(Pixel coordinate grounding data)

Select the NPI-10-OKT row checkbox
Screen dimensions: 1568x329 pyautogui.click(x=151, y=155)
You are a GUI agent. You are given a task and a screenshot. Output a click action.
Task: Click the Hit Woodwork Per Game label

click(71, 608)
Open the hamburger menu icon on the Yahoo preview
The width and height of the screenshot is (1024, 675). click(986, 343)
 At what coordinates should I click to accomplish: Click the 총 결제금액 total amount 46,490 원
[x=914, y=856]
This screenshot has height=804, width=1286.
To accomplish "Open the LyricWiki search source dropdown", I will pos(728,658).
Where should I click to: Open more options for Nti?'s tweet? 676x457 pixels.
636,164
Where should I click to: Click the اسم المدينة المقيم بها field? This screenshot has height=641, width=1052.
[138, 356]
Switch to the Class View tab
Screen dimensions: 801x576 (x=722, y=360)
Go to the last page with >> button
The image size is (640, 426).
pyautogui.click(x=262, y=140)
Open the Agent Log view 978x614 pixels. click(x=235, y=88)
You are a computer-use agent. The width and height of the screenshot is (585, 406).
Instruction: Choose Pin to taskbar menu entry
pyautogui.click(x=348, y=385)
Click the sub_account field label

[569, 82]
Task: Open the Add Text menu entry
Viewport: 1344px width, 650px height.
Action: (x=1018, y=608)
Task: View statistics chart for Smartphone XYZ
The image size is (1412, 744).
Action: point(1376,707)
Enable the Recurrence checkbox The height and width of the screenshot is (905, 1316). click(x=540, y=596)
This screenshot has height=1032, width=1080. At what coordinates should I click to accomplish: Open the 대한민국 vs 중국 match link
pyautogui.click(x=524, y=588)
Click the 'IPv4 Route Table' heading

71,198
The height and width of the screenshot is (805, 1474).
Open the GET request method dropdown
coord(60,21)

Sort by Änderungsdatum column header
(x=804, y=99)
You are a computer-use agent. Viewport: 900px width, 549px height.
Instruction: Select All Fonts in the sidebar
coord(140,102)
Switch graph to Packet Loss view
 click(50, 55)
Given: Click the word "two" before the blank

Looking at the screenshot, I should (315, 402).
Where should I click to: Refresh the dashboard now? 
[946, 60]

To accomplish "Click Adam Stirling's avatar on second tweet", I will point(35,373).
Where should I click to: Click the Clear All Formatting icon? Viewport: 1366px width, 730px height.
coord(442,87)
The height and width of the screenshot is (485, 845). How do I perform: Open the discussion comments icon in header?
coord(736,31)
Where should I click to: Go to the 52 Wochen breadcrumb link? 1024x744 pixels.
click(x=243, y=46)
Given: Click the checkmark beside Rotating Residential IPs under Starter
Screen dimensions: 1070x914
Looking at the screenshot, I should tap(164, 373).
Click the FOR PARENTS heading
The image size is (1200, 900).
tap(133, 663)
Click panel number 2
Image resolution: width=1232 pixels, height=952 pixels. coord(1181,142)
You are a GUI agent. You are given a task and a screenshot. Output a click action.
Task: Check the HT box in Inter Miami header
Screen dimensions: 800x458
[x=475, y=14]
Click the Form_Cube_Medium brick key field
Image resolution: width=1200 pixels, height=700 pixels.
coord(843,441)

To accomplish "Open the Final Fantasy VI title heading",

Exercise goal: Write the records again exactly as they stand.

Result of the task:
Select the NPI-10-OKT row checkbox
Screen dimensions: 1568x329 pyautogui.click(x=151, y=155)
You are a GUI agent. You are given a task and a screenshot. Output a click action.
Task: Click the Hit Woodwork Per Game label

click(71, 608)
Open the hamburger menu icon on the Yahoo preview
The width and height of the screenshot is (1024, 675). click(986, 343)
 At what coordinates should I click to accomplish: Click the 총 결제금액 total amount 46,490 원
[x=914, y=856]
This screenshot has height=804, width=1286.
To accomplish "Open the LyricWiki search source dropdown", I will pos(728,658).
Where should I click to: Open more options for Nti?'s tweet? 676x457 pixels.
636,164
Where should I click to: Click the اسم المدينة المقيم بها field? This screenshot has height=641, width=1052.
[138, 356]
Switch to the Class View tab
Screen dimensions: 801x576 (x=722, y=360)
Go to the last page with >> button
The image size is (640, 426).
pyautogui.click(x=262, y=140)
Open the Agent Log view 978x614 pixels. click(x=235, y=88)
You are a computer-use agent. The width and height of the screenshot is (585, 406).
Instruction: Choose Pin to taskbar menu entry
pyautogui.click(x=348, y=385)
Click the sub_account field label

[569, 82]
Task: Open the Add Text menu entry
Viewport: 1344px width, 650px height.
Action: (x=1018, y=608)
Task: View statistics chart for Smartphone XYZ
The image size is (1412, 744).
Action: point(1376,707)
Enable the Recurrence checkbox The height and width of the screenshot is (905, 1316). click(x=540, y=596)
This screenshot has height=1032, width=1080. At what coordinates should I click to accomplish: Open the 대한민국 vs 중국 match link
pyautogui.click(x=524, y=588)
Click the 'IPv4 Route Table' heading

71,198
The height and width of the screenshot is (805, 1474).
Open the GET request method dropdown
coord(60,21)

Sort by Änderungsdatum column header
(x=804, y=99)
You are a computer-use agent. Viewport: 900px width, 549px height.
Instruction: Select All Fonts in the sidebar
coord(140,102)
Switch graph to Packet Loss view
 click(50, 55)
Given: Click the word "two" before the blank

Looking at the screenshot, I should (315, 402).
Where should I click to: Refresh the dashboard now? 
[946, 60]

To accomplish "Click Adam Stirling's avatar on second tweet", I will point(35,373).
Where should I click to: Click the Clear All Formatting icon? Viewport: 1366px width, 730px height.
coord(442,87)
The height and width of the screenshot is (485, 845). How do I perform: Open the discussion comments icon in header?
coord(736,31)
Where should I click to: Go to the 52 Wochen breadcrumb link? 1024x744 pixels.
click(x=243, y=46)
Given: Click the checkmark beside Rotating Residential IPs under Starter
Screen dimensions: 1070x914
Looking at the screenshot, I should tap(164, 373).
Click the FOR PARENTS heading
The image size is (1200, 900).
tap(133, 663)
Click panel number 2
Image resolution: width=1232 pixels, height=952 pixels. coord(1181,142)
You are a GUI agent. You are given a task and a screenshot. Output a click action.
Task: Check the HT box in Inter Miami header
Screen dimensions: 800x458
[x=475, y=14]
Click the Form_Cube_Medium brick key field
Image resolution: width=1200 pixels, height=700 pixels.
coord(843,441)

To accomplish "Open the Final Fantasy VI title heading",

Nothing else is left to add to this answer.